**Records for the task**
- - - -

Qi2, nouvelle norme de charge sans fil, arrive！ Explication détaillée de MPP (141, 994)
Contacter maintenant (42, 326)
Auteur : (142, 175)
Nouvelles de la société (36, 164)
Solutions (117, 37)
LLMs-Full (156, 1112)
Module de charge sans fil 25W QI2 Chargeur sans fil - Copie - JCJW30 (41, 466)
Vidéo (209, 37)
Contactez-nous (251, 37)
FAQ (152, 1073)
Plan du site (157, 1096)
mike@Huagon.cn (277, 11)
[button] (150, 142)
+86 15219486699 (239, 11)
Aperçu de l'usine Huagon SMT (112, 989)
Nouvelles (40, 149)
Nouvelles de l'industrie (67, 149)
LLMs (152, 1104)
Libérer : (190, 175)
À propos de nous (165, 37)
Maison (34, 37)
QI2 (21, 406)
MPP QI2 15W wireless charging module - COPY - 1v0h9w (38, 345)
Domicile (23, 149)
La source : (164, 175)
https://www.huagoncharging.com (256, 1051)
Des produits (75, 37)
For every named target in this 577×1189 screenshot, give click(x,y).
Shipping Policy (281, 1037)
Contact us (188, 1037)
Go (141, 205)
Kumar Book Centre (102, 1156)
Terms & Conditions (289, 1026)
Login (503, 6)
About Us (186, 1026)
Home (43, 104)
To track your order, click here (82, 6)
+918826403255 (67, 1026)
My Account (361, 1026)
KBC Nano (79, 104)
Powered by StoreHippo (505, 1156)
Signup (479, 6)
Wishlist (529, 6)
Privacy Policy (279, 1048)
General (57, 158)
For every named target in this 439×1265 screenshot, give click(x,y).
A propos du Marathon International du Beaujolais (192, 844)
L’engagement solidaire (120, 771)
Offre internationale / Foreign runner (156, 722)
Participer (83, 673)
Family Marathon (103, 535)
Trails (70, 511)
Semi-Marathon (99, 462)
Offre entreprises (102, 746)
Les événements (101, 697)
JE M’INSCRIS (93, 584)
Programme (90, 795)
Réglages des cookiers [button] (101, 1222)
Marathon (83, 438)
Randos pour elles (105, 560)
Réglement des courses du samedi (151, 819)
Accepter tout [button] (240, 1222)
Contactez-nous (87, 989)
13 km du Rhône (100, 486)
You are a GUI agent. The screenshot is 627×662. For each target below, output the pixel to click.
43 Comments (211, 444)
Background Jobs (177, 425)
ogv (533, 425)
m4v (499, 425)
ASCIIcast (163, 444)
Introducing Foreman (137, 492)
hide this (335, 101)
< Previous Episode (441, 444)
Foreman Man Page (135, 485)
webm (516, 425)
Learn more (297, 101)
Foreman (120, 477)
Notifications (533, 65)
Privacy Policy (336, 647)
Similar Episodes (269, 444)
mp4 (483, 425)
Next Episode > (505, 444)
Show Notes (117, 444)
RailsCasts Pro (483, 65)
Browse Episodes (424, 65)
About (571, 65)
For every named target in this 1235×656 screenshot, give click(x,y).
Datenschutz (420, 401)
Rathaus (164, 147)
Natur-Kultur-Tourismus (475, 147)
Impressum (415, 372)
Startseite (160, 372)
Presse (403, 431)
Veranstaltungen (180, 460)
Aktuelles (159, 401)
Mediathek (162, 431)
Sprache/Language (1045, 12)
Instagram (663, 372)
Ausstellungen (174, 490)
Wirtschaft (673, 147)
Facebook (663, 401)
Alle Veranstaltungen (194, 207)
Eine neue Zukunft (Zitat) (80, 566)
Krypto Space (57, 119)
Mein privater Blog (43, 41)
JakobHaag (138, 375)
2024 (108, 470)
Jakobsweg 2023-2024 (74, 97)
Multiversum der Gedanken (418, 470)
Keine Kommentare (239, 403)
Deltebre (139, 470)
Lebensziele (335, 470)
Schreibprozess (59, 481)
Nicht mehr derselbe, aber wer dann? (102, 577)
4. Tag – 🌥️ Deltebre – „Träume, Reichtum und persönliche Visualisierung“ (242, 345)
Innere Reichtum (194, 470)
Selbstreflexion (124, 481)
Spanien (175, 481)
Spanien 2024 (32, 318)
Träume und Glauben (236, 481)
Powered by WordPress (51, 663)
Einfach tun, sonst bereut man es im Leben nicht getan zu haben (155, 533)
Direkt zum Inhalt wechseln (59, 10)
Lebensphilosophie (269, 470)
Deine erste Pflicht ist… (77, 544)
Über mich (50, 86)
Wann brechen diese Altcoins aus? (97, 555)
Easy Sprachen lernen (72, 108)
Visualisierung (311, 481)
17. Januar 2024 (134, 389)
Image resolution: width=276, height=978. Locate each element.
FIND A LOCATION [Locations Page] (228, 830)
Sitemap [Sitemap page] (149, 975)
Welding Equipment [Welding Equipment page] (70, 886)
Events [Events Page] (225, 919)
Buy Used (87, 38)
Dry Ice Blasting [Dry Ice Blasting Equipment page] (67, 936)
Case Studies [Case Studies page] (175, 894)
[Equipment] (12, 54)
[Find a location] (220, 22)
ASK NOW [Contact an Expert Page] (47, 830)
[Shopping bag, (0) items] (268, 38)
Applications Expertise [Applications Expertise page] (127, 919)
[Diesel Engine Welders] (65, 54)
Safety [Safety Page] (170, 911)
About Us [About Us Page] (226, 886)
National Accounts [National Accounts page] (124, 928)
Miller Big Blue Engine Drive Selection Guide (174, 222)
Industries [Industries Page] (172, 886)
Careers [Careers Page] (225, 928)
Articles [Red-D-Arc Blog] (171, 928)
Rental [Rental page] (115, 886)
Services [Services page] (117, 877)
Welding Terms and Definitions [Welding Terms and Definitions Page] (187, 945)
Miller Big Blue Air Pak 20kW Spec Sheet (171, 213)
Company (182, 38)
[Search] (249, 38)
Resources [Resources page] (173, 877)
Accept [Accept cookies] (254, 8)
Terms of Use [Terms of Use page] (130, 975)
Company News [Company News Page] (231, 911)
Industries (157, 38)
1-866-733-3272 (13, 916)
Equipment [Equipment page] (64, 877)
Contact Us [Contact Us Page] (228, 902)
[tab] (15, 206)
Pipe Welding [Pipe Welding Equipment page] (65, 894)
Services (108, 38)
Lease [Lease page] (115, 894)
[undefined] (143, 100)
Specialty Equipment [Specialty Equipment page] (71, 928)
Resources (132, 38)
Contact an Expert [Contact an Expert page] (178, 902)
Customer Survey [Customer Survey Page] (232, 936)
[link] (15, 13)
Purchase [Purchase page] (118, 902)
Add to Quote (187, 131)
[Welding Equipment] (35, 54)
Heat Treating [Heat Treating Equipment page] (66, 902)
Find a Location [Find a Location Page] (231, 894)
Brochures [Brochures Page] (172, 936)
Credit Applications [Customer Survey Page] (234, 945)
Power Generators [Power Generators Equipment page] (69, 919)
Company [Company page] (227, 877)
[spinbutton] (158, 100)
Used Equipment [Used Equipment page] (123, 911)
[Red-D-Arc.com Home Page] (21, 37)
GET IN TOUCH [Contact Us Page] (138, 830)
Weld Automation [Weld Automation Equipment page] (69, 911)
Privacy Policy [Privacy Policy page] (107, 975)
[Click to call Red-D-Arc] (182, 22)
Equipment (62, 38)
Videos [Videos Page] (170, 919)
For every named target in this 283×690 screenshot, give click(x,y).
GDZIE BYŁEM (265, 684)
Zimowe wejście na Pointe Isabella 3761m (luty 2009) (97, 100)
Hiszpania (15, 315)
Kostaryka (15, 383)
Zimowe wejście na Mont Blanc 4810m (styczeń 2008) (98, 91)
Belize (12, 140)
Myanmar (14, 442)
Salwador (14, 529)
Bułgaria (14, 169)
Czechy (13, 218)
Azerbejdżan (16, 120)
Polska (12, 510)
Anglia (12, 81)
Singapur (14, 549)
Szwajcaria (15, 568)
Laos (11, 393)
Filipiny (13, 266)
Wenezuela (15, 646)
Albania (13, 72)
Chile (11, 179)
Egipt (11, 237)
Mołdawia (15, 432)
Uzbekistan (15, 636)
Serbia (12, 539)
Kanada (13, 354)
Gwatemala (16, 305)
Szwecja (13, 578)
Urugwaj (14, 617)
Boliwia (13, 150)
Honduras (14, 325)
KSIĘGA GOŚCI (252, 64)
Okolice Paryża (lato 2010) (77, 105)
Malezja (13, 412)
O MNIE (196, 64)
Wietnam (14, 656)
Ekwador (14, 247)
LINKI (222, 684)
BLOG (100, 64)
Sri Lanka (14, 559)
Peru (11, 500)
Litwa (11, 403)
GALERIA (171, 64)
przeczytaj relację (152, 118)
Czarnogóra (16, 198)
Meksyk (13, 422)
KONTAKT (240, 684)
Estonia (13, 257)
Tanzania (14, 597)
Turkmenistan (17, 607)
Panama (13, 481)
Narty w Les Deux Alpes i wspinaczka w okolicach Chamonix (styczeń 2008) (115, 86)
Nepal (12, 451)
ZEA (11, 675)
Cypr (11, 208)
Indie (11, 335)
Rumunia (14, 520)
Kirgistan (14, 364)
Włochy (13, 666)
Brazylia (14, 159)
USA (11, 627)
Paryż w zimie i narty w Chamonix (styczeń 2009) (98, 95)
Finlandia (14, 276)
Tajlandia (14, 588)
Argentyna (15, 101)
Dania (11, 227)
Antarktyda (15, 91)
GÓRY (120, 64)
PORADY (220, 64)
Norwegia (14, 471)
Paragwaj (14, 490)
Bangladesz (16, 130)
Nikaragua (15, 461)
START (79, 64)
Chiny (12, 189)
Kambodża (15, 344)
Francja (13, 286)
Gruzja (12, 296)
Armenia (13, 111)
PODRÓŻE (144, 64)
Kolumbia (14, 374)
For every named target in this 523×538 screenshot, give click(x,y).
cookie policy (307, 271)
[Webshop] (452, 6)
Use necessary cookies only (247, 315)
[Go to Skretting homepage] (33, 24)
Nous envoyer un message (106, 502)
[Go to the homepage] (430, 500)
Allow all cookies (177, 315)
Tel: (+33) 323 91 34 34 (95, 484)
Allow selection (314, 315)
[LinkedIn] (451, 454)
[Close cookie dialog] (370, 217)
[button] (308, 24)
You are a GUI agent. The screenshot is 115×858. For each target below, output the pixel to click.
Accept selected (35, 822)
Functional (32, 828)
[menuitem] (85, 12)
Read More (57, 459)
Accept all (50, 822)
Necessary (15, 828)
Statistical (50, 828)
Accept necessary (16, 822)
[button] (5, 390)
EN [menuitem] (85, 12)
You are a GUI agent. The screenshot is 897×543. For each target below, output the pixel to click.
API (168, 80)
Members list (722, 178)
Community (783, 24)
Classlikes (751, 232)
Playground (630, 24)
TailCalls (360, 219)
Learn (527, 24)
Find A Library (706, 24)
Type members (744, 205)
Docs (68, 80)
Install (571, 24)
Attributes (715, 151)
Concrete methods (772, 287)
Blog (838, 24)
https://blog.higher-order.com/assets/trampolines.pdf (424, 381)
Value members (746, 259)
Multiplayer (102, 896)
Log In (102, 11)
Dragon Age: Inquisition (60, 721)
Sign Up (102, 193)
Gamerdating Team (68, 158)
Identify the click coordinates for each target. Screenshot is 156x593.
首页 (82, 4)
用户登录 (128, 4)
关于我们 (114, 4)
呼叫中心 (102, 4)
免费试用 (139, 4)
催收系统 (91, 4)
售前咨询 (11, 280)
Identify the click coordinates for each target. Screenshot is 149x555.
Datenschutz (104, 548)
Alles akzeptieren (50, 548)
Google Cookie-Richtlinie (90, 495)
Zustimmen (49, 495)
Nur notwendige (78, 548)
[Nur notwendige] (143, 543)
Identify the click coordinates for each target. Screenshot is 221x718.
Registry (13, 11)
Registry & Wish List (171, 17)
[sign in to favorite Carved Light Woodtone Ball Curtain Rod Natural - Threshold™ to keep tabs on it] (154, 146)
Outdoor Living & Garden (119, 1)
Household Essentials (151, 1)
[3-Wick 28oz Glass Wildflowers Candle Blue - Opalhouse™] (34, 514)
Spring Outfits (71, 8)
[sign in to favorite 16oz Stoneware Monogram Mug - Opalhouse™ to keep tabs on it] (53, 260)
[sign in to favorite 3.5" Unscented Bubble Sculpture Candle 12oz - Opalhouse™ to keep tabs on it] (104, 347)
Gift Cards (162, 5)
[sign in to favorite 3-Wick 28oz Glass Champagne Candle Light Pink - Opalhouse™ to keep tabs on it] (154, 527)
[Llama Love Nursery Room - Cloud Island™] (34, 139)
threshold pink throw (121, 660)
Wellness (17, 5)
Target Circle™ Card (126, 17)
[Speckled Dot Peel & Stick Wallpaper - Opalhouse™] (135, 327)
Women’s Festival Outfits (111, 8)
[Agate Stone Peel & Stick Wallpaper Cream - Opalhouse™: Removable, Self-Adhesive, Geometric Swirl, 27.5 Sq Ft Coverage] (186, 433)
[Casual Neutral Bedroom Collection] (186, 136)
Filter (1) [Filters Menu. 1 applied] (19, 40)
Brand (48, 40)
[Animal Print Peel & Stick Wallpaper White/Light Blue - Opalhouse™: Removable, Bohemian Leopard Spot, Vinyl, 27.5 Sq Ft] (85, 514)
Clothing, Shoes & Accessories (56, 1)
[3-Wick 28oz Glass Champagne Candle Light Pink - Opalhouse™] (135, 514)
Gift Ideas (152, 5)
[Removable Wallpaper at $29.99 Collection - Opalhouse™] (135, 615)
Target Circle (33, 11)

- - - -

**Written task**
In the listing above, reproduce everything from the line containing "ogv (533, 425)" down to the line containing "Spanien (175, 481)", with "Wirtschaft" swapped for "Economy" and every other detail left unchanged.

**Response to the task**
ogv (533, 425)
m4v (499, 425)
ASCIIcast (163, 444)
Introducing Foreman (137, 492)
hide this (335, 101)
< Previous Episode (441, 444)
Foreman Man Page (135, 485)
webm (516, 425)
Learn more (297, 101)
Foreman (120, 477)
Notifications (533, 65)
Privacy Policy (336, 647)
Similar Episodes (269, 444)
mp4 (483, 425)
Next Episode > (505, 444)
Show Notes (117, 444)
RailsCasts Pro (483, 65)
Browse Episodes (424, 65)
About (571, 65)
For every named target in this 1235×656 screenshot, give click(x,y).
Datenschutz (420, 401)
Rathaus (164, 147)
Natur-Kultur-Tourismus (475, 147)
Impressum (415, 372)
Startseite (160, 372)
Presse (403, 431)
Veranstaltungen (180, 460)
Aktuelles (159, 401)
Mediathek (162, 431)
Sprache/Language (1045, 12)
Instagram (663, 372)
Ausstellungen (174, 490)
Economy (673, 147)
Facebook (663, 401)
Alle Veranstaltungen (194, 207)
Eine neue Zukunft (Zitat) (80, 566)
Krypto Space (57, 119)
Mein privater Blog (43, 41)
JakobHaag (138, 375)
2024 (108, 470)
Jakobsweg 2023-2024 (74, 97)
Multiversum der Gedanken (418, 470)
Keine Kommentare (239, 403)
Deltebre (139, 470)
Lebensziele (335, 470)
Schreibprozess (59, 481)
Nicht mehr derselbe, aber wer dann? (102, 577)
4. Tag – 🌥️ Deltebre – „Träume, Reichtum und persönliche Visualisierung“ (242, 345)
Innere Reichtum (194, 470)
Selbstreflexion (124, 481)
Spanien (175, 481)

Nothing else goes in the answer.